Entries from a screen grounding dataset:
—————

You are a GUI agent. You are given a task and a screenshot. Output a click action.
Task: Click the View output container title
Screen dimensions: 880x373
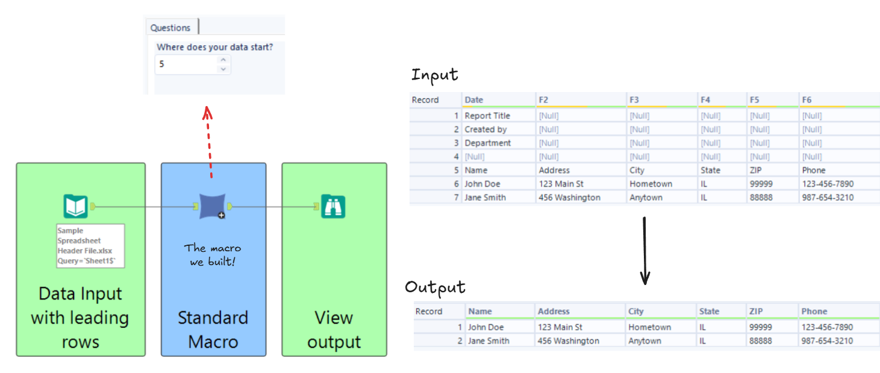point(334,330)
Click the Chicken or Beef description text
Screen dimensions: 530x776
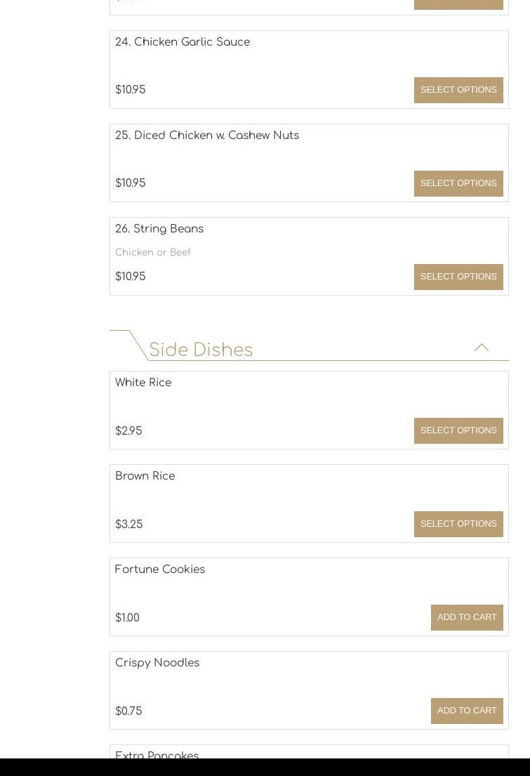click(x=153, y=253)

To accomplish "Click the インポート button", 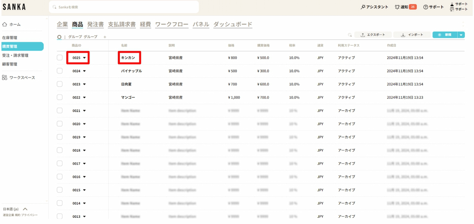I will pos(412,35).
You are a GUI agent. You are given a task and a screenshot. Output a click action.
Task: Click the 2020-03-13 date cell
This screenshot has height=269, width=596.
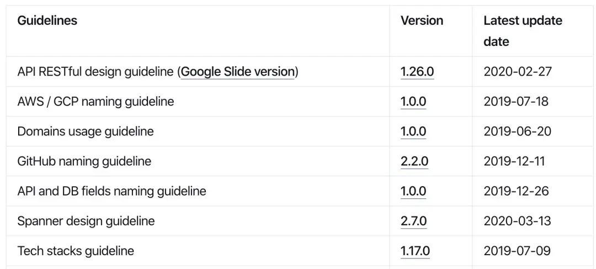click(517, 221)
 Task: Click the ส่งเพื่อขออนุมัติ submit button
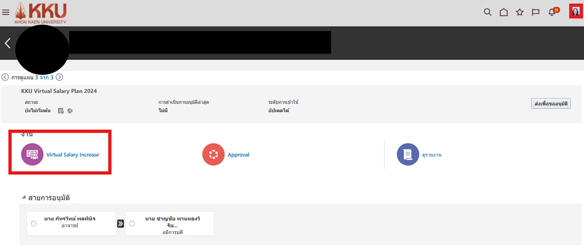pos(550,104)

—————

Objective: Copy the entries word for word, starting at the very first line and ending at the line that contains "click(x=153, y=253)", with both ends included. Omit the pictures from your copy.

Problem solution:
You are a GUI agent. You are given a task and a screenshot. Output a click action.
Task: Click the View output container title
Screen dimensions: 880x373
point(334,330)
Click the Chicken or Beef description text
Screen dimensions: 530x776
click(x=153, y=253)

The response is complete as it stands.